Saved entries:
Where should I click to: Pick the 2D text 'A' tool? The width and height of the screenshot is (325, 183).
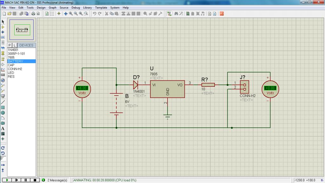pyautogui.click(x=3, y=128)
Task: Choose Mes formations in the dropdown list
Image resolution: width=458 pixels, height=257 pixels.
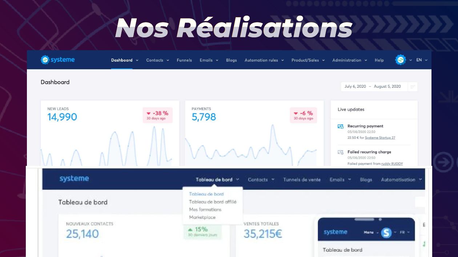Action: [205, 209]
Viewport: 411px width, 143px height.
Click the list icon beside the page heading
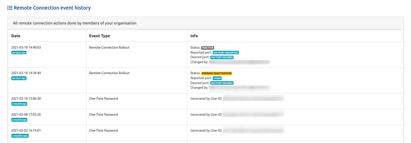10,8
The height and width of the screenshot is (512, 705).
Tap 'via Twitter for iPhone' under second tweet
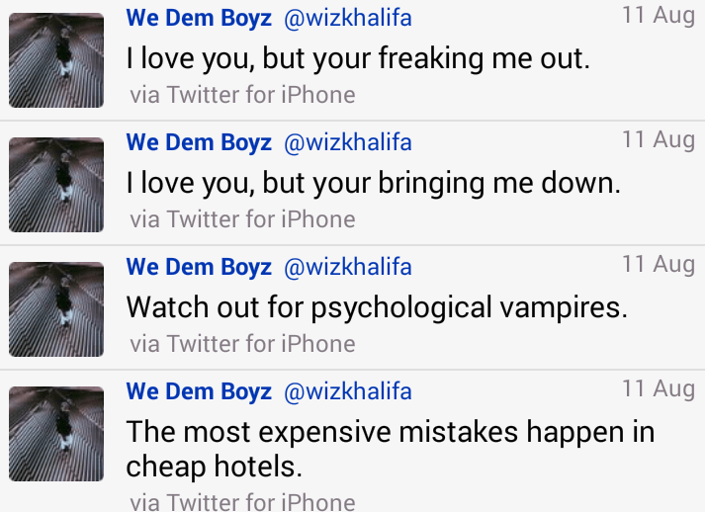pyautogui.click(x=243, y=219)
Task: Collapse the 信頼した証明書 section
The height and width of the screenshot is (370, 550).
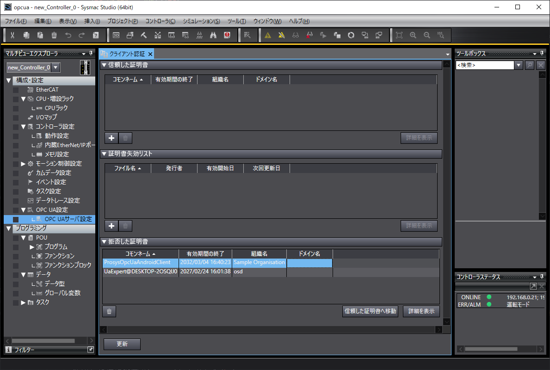Action: [105, 65]
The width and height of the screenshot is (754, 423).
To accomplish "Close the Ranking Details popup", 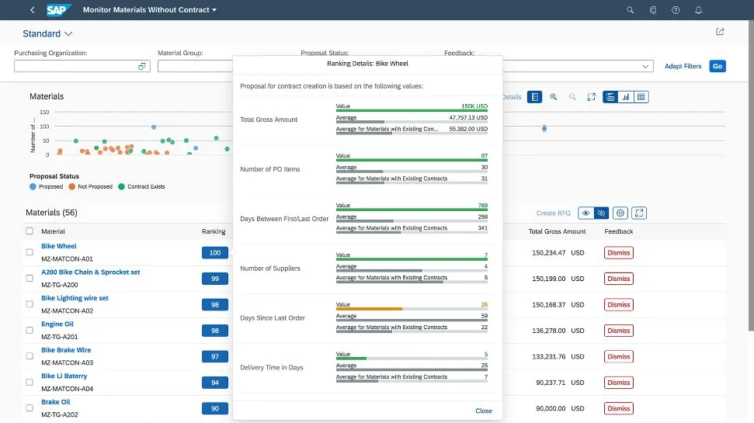I will pyautogui.click(x=483, y=411).
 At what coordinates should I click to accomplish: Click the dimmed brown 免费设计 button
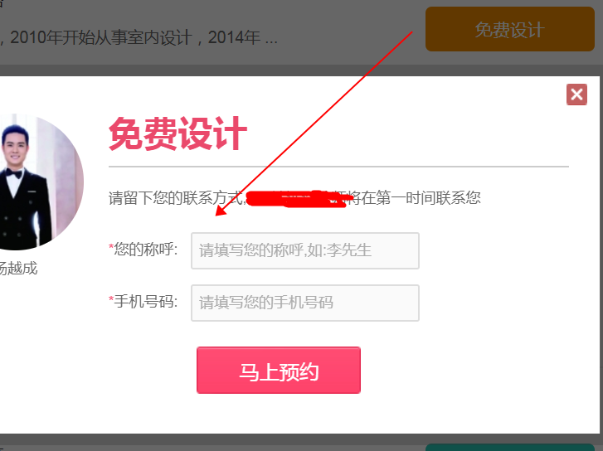(x=510, y=29)
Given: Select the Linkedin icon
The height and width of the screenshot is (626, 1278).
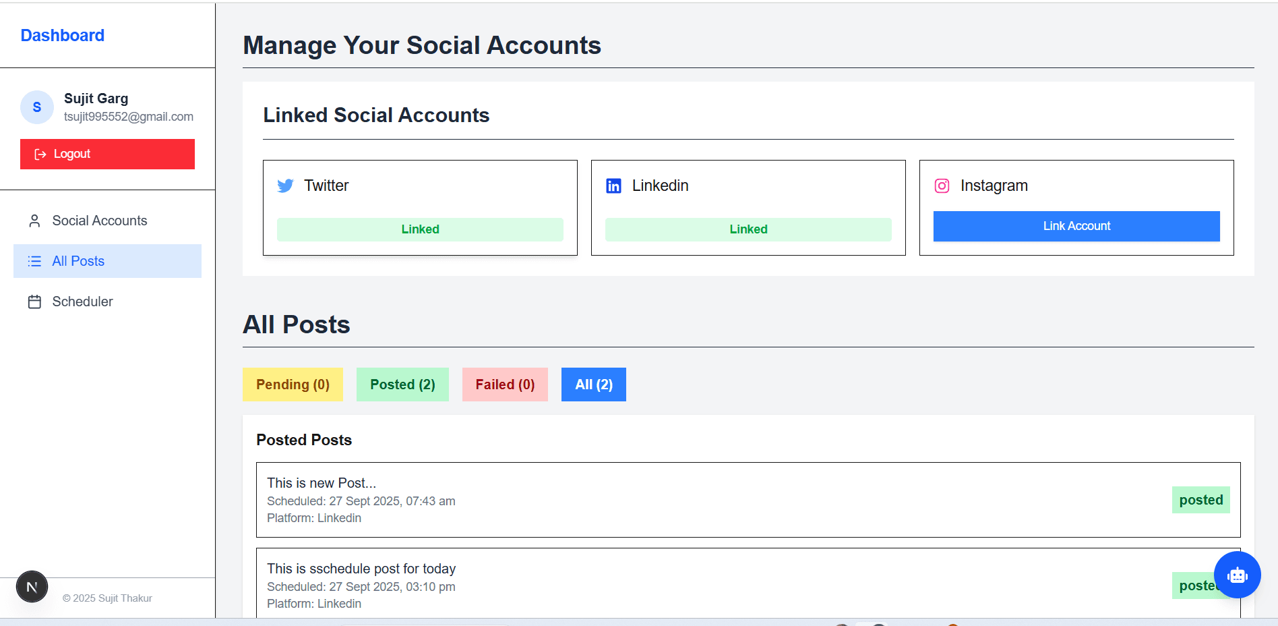Looking at the screenshot, I should (614, 186).
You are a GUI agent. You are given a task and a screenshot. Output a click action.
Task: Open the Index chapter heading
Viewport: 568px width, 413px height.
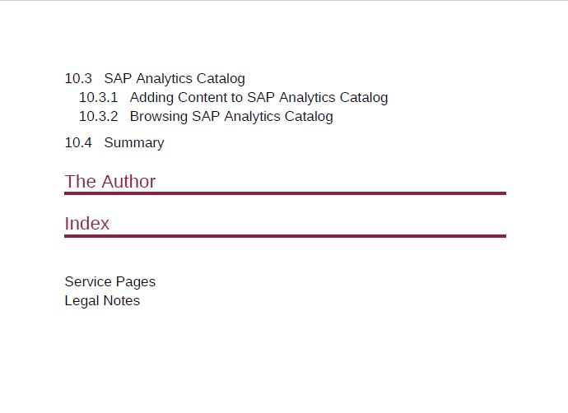(87, 224)
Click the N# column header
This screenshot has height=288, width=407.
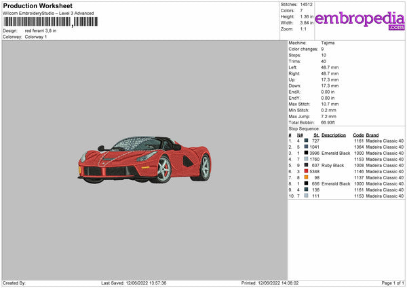(299, 134)
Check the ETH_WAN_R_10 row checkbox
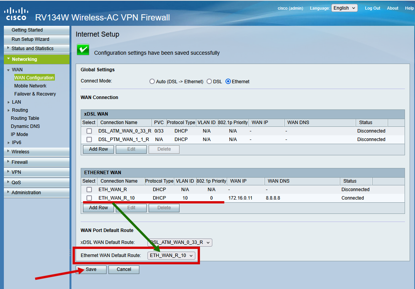This screenshot has height=289, width=415. coord(89,198)
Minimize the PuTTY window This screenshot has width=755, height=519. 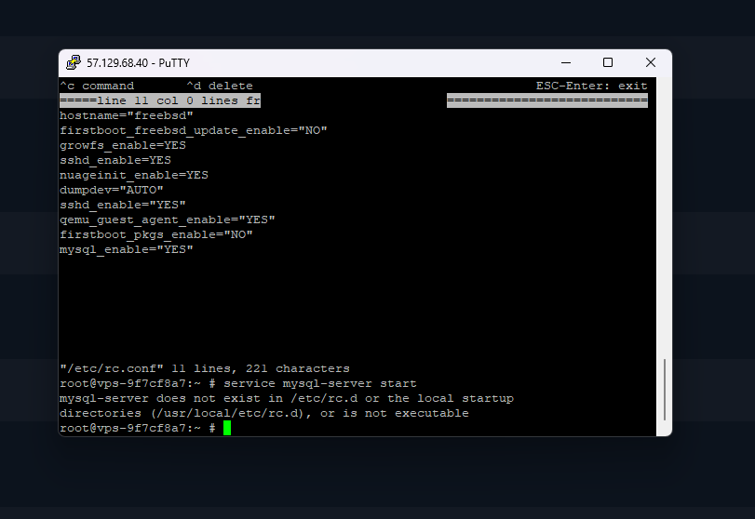point(566,63)
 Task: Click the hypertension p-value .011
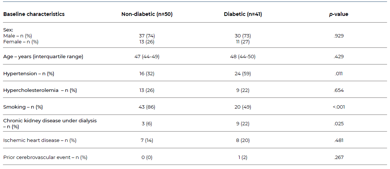339,73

Problem to work on
Would you give again, exactly, the lines in the data above that run from the line containing "Image resolution: width=458" to the line containing "Task: Collapse the 信頼した証明書 section"? Include both ends and no pictures.

Exercise answer
Image resolution: width=458 pixels, height=257 pixels.
Action: [205, 209]
Viewport: 411px width, 143px height.
Click the list icon beside the page heading
10,8
The height and width of the screenshot is (512, 705).
Tap 'via Twitter for iPhone' under second tweet
pyautogui.click(x=243, y=219)
Task: Collapse the 信頼した証明書 section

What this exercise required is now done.